As for how acupuncture works, per Eastern medicine, energy (otherwise known as Qi) is supposed to flow throughout healthy bodies. However, traumatic events, unhealthy lifestyle choices and prolonged stress can all result in blockages of this energy, and eventually lead to mental and physical illness. “Classically, acupuncturists would refer to any mental-health issue as an imbalance of the spirit,” Ingegno explains.
From a more Western perspective, acupuncture improves our ability to regulate our autonomic nervous systems — namely, the capacity to shift out of fight-or-flight mode and into rest-and-digest mode. “Getting people out of their sympathetic nervous system and into their parasympathetic mode is the key to allowing the body to heal itself,” Ingegno notes. During this time, neurotransmitters like serotonin, dopamine, norepinephrine, oxytocin and anandamide flood the brain. “All of these compounds help patients achieve optimal brain chemistry and can give long-term solutions to mental-health issues.”

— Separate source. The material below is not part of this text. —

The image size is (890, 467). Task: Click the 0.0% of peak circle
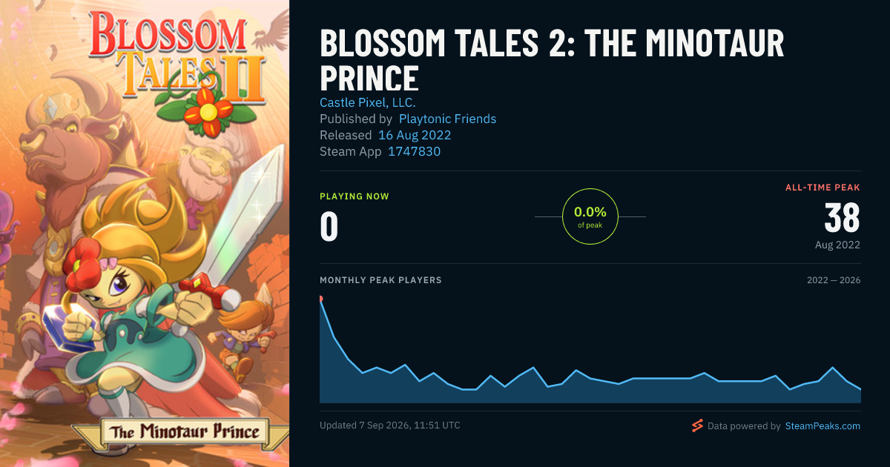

When acupuncturists insert needles into your body, the prick sends a message to the brain to increase blood flow, which increases circulation to relieve further pain. “This not only carries fresh blood to the area but carries out inflammation and metabolic waste,” Ingegno says. Which is great for physical pain, but it also plays a role in emotional health by increasing circulation to the brain. “More oxygen and nutrients make the brain function better and allow it to better handle stress,” he continues.
A review of more than 200 studies supports Ingegno’s claims, indicating that acupuncture effectively supports better nervous system regulation by stimulating the vagus nerve and other anti-inflammatory pathways.
For patients like Petey struggling with their mental health, most acupuncturists would take a holistic approach. In other words, Ingegno and fellow practitioner Elizabeth Trattner wouldn’t just start poking a new patient and send them on their way. They’d ask about what they’re eating, how they’re sleeping and about any relationship or work stress in their lives. To Trattner, that’s the most significant difference between acupuncture and other inventions — the inclusiveness of anything else that might help. “Unlike Western medicine, Chinese medicine and acupuncture takes into account a patient’s whole being, and we address the entire body, including the physical, emotional and spiritual wellbeing,” she explains.
Looking back, Petey says his acupuncturist was so holistic with her approach she almost seemed psychic. Once, he had a few slices of cake at an AA meeting as part of a sober anniversary celebration before going to his acupuncture session. His practitioner immediately called him out on it. “I didn’t have any icing on my face or nothing,” he says. That’s when he really started to let go of his skepticism. “I couldn’t tell if there was something going on in my body that tipped her off. It was so weird.”
Today, with 15 years of sobriety under his belt, Petey remembers how hard therapy was when he first started it. The process often left him feeling drained, vulnerable, and at times, ashamed and embarrassed. On plenty of occasions, it left him wanting to drink. Acupuncture, on the other hand, was just something he had to show up to, which was a relief in comparison. “It’s a little ironic,” he says, because though he was lying half-naked on a table as a woman treated him like a pincushion, “it somehow felt less vulnerable.”